22:01 PM, 22nd November 2018, About 4 years ago

"are they not encouraging criminal behavior?"
No. The end.

Annie Landlord

13:23 PM, 23rd November 2018, About 4 years ago

No. They are operating entirely within the parameters of the law. The legislation is flawed but not Shelter’s advice

John Frith

17:09 PM, 23rd November 2018, About 4 years ago

I am not convinced by the replies above. I do understand that to dismiss a behaviour as "a civil matter" is a convenient excuse for the CPS to avoid admitting any responsibility.
I'm not a legal expert so I cannot argue the difference between criminal damage and civil damage, but I know Mark Alexander has often argued that if a tenant purposely damages a property that is should be treated as criminal damage. I know this is a different point, but they are related / similar.
In any case, even if it is a civil matter, the argument for compensation from Shelter surely still applies? I did a quick search, and it appears to me that one can still have class action in civil matters.

Encouraging people to break contracts can't be fair or reasonable.

Luke Roxberg

17:49 PM, 23rd November 2018, About 4 years ago

I wonder if this is something the insurance industry could be dragged into on the landlord side? How many of them have had to pay out rent guarantee insurance and excessive sums (running contrary to loss minimization) because Shelter advised tenants on how to stay longer.

Luke Roxberg

18:03 PM, 23rd November 2018, About 4 years ago

Would Shelter not have a duty of care to all parties if it is offering advice? Maybe a freedom of request could be made for the contract between Shelter and the government. A legal eye could be cast over it to see descripencies between what the goals of the contract are and what is occurring. If they are found, the government would have to take it seriously as could it not be viewed as "fraudlent" if Shelter are receiving public funds and not providing services as required.
Given the language and factual inaccuracies in Shelters operations, and the vitrial language used, are they not discriminating against landlords as a group, and hence be pursued under antidiscriminatory legislation? While the public perception of landlords that has been created is negative, that does absolve Shelter from it, actually would be evidence against them. If you replaced 'landlord' with any other group in some of their statements, they would be seriously questioned and their would be outcry. Why is it ok to do it to landlords, could it not be construed as "hate speech"?

## [INFORMATION SHOWN]
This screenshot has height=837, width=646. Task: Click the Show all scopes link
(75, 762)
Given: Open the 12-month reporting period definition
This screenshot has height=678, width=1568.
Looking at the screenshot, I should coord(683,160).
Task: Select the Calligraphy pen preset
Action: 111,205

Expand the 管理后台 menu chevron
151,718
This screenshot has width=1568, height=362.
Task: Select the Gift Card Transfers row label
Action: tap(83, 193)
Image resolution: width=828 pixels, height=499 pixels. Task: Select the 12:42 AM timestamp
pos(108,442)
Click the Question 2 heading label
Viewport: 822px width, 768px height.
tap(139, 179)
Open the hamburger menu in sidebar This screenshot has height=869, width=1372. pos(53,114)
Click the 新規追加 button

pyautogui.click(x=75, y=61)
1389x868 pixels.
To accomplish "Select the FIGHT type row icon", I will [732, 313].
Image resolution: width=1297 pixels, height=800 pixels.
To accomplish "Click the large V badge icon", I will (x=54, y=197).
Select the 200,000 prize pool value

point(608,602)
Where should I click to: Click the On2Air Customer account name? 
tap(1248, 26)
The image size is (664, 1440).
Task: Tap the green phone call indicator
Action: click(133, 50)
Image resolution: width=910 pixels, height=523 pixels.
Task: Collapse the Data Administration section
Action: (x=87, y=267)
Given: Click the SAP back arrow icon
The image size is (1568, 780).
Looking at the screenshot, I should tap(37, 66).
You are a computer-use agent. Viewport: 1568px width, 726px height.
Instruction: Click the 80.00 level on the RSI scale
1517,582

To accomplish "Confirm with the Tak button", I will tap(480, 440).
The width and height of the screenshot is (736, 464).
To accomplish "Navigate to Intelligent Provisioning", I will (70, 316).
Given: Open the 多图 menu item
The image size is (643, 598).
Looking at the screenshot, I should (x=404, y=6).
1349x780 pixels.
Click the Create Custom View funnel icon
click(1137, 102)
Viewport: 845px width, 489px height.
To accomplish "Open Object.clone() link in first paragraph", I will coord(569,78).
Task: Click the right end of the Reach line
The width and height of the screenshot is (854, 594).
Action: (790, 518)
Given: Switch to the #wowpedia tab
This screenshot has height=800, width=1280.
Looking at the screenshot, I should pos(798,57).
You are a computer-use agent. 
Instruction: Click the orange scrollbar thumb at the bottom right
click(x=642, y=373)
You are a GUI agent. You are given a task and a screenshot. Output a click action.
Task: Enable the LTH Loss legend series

## [TASK DIRECTIONS]
Rewrite the part of the comment thread starting at "I wonder if" and ending at "to stay longer.", replacing "insurance industry" with "lettings sector". The rows are material separate from the comment thread.

## [SOLUTION BELOW]
I wonder if this is something the lettings sector could be dragged into on the landlord side? How many of them have had to pay out rent guarantee insurance and excessive sums (running contrary to loss minimization) because Shelter advised tenants on how to stay longer.